I recently finished watching the entire run of Alias on DVD.  Naturally, I now want to be Sydney Bristow, if only because Michael Vaughn is HOT. 

My dad used to say I should combine my love of acting and international relations and join the CIA.  I would laugh and tell him that there's a difference between acting on stage and acting for my life.  But I always wondered about the ability to shut off one part of your life and replace it with another.  In Alias, they called this "compartmentalizing."

Yes, I know Alias is not real.  But, according to Master Internet, "compartmentalizing" is a real skill that is taught to people with dangerous jobs; it allows them to set their emotions aside to focus on the task at hand.

My job is not dangerous.  I work in the arts.  We don't fight wars, make vaccines, feed people, or provide shelter.  And our work isn't rocket science; at least not in the "if I make a mistake I could blow someone up" kind of way.

My job is, however, fast-paced.  In the dictionary under "multi-tasking", there's a picture of anyone in my profession.  We tend to do a great many things, with our Modus Operendi consisting of hundreds of emails a day, lots of collaboration, committees and soul-searching, and the occasional burst of creative frenzy thrown in to keep things interesting.  

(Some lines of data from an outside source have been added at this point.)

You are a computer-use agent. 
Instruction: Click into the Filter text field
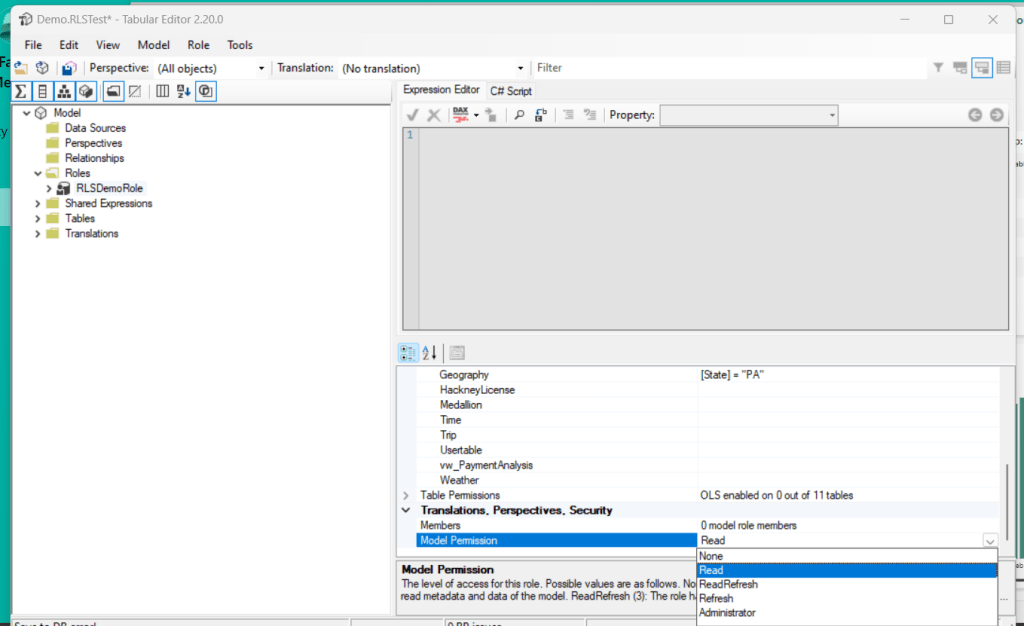pyautogui.click(x=730, y=68)
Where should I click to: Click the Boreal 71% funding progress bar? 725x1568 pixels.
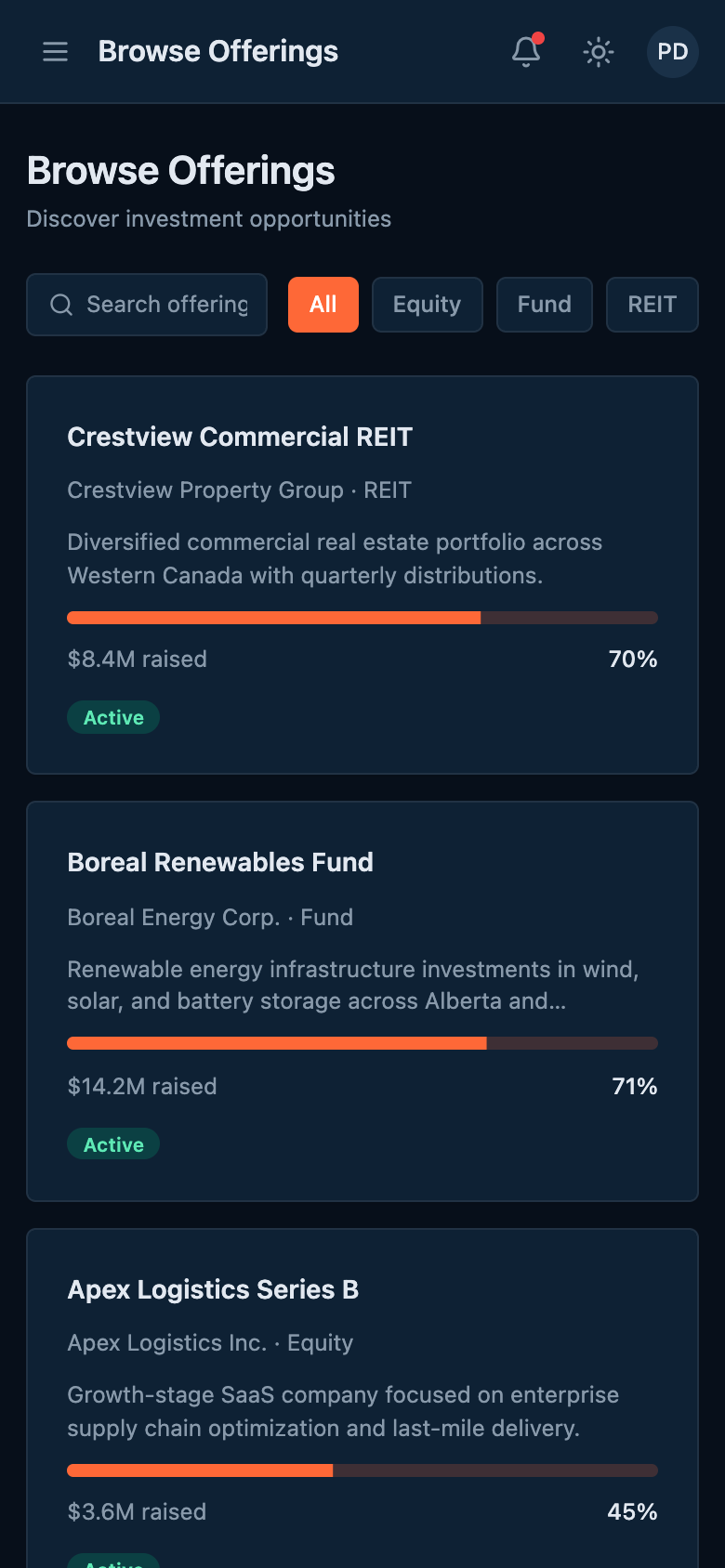point(362,1043)
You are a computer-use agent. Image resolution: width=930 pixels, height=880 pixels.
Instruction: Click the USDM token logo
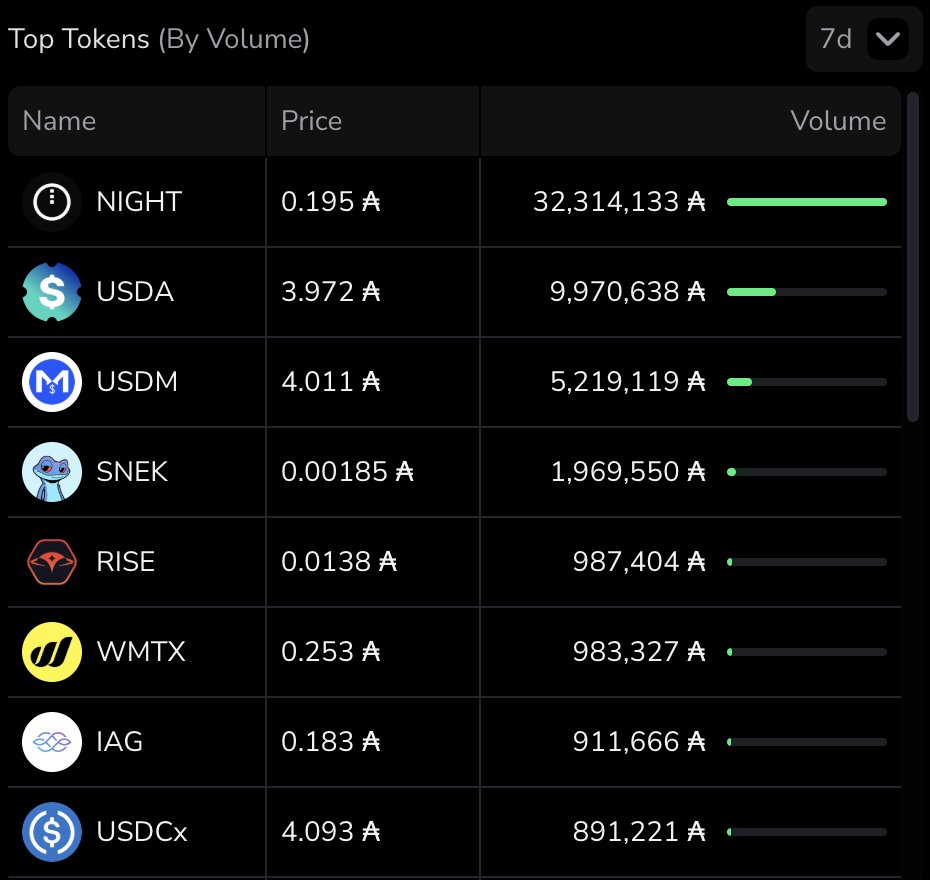(x=52, y=382)
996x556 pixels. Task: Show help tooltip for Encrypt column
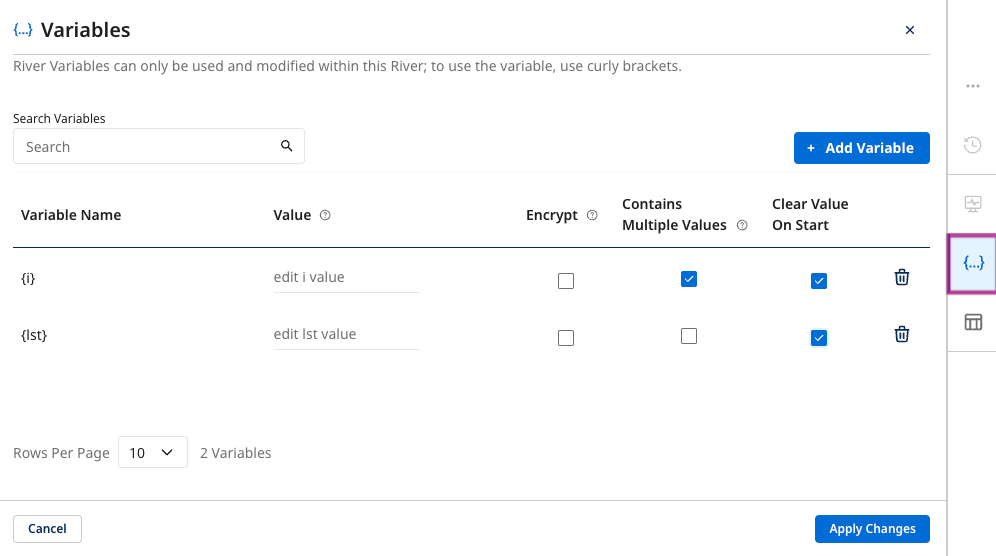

Recently, my job has been testing my mettle. But the last three days have reached a new level of intensity.  And in the middle of it, I suddenly stunned myself by choosing, quite calmly, to shut off the side of my brain that was incessantly churning over a problem I couldn't solve.  I realized that the problem would be there when I came back to it.  And I knew the next moment, the next conversation, was important.  So I just shut it off and moved on.  It was a completely liberating experience. 

I have no scientific idea why it happened.  A mental survival mechanism?  Perhaps. I'm not going to analyze why it happened, but choose to be glad it did.  And I'm going to hold fast to the belief that I can keep doing it, and be healthier and happier because of it. 

I'm not ready to go under deep cover in the East European mafia or anything, but I do have a sense that I might make it through the next few months with my sanity intact.  That's something.

Now if I could just score a really hot and sympathetic "handler" who whisks me off to distant lands and whispers into my earpiece while I'm in marketing meetings, life would be just about perfect.